William "Willie" Thomson, in fact "wee Willie Thomson" as he was small man even for those days, was something of a late developer, certainly by the standards of the time. Having joined the club at twenty he only really won a place in Dumbarton's First eleven at the age of twenty-four but from them things moved rapidly. In part that may have been because he was not born in Dumbarton but then he was there and another living in the tenements at the top end of the High St. from his early teens so his formation years in the game were in the town. However, once he found his place in the top flight his career developed rapidly.

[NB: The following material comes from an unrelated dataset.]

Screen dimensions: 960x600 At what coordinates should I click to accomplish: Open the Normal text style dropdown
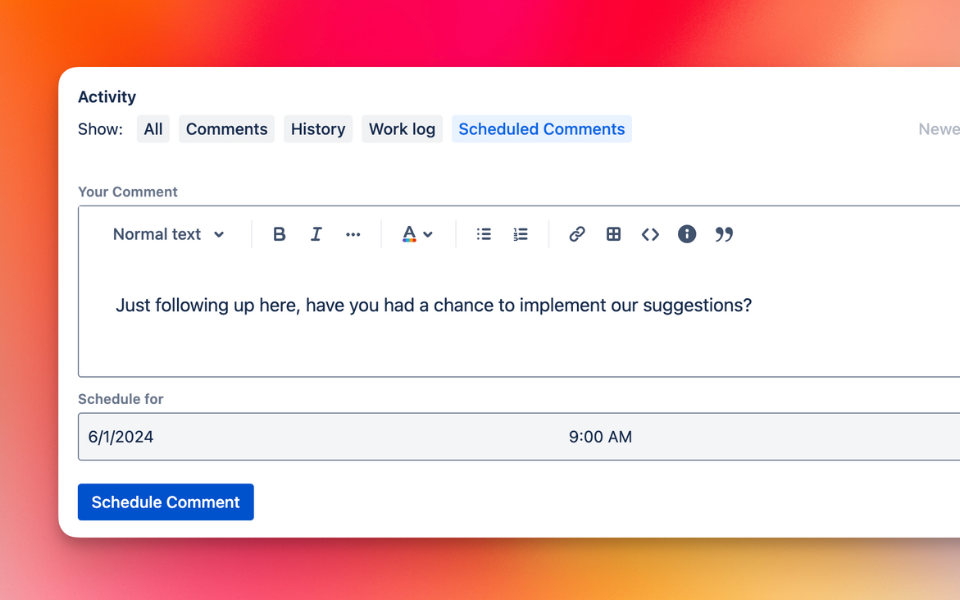(168, 234)
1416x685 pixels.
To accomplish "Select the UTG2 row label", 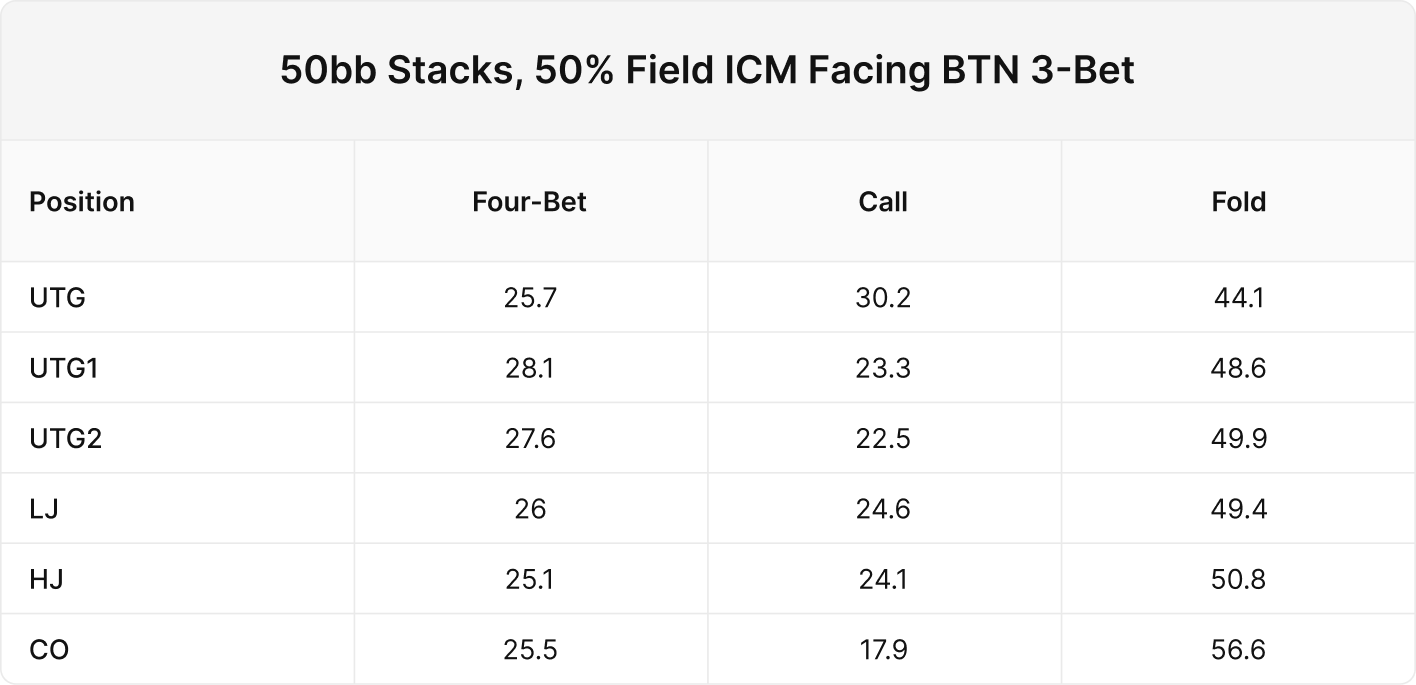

Willie was born in Wester Ardoch, west of Dumbarton, his father a gardener from Fife working at a country house, possibly the gardens that were once there . His mother was from Lanarkshire. But the family was to move into the town by 1881, his father now a jobbing gardener, which was the same trade William Jnr. also went into at first. But, with him being a regular in the home-town team at inside-right that would take outright the 1892 Scottish League and also awarded a first cap, other teams began to take an interest and in the summer of 1893 he was persuaded to sign professionally by Aston Villa. In fact he floundered there, making, no impact, after three months left to join Newton Heath, the nascent Manchester United, made only three appearances there as it was relegated and returned North.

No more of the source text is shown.